How’s everything little thing with you?

Me?

Well… in case you haven’t noticed I haven’t been talking to you much lately.

 That’s because I’ve been really busy enjoying the Train Wreck that is the world of American Politics

We’re getting close to a ” Lord Of The Flies “ type situation down here so I am totally into the entire experience. I’m just waiting for the tribes to attack each other.

I’m just wondering if in the end people like me will be relevant anymore.
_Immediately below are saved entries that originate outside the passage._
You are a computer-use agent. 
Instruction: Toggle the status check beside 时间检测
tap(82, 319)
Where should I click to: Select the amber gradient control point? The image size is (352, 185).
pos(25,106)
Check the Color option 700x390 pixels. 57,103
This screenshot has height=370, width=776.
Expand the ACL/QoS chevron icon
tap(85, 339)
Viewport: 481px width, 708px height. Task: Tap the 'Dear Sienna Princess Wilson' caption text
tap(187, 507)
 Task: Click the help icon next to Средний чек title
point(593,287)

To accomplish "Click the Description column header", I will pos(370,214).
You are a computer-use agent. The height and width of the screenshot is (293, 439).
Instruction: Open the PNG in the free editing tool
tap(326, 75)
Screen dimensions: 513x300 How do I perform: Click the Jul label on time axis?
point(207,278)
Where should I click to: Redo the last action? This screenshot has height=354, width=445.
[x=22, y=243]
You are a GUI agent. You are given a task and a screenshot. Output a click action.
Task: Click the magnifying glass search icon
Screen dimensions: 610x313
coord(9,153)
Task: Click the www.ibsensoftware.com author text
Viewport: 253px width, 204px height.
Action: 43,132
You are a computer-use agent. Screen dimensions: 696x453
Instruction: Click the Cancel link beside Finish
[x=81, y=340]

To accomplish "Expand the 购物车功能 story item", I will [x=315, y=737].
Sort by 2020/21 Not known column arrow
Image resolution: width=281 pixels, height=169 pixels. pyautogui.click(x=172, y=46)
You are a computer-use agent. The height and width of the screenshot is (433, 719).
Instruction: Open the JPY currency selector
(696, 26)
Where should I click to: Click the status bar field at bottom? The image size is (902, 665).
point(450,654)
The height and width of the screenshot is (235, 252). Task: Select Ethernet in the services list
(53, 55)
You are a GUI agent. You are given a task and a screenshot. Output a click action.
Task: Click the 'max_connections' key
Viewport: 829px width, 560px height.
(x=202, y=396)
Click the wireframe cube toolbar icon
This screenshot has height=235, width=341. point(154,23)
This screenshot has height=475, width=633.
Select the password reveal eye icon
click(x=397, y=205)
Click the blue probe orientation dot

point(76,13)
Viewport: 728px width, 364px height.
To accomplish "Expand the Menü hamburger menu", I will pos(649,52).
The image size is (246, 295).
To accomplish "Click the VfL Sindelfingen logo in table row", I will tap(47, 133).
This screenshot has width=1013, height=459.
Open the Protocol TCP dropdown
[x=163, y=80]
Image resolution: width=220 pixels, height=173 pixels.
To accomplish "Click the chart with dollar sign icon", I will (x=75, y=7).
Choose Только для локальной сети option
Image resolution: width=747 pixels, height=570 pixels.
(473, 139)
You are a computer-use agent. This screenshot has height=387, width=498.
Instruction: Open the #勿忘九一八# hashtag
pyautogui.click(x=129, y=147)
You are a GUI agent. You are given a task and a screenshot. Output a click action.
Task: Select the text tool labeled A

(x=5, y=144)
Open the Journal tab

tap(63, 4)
According to the hate mail I’ve gotten recently the answer is

‘no’.

Some of my ‘enlightened sisters’ are really really mad because I’ve joined another tribe and they’re getting ready to cut my head off and stick it on a pole and run it up and down the streets of Ohio.

Anyway….

When I’m not all wrapped up in this new Reality Show

Called

Hills And Barry

( ahem )

I’m amusing myself with dumb stuff on the Internet like:

 

Games

My favorite are the Holiday Hangman Series.

They’re up to

ST PATRICKS DAY HANGMAN

I can’t wait for Easter.

I’m expecting Great Things from these guys.

 

After that I look for cool pictures to send to my friends and family.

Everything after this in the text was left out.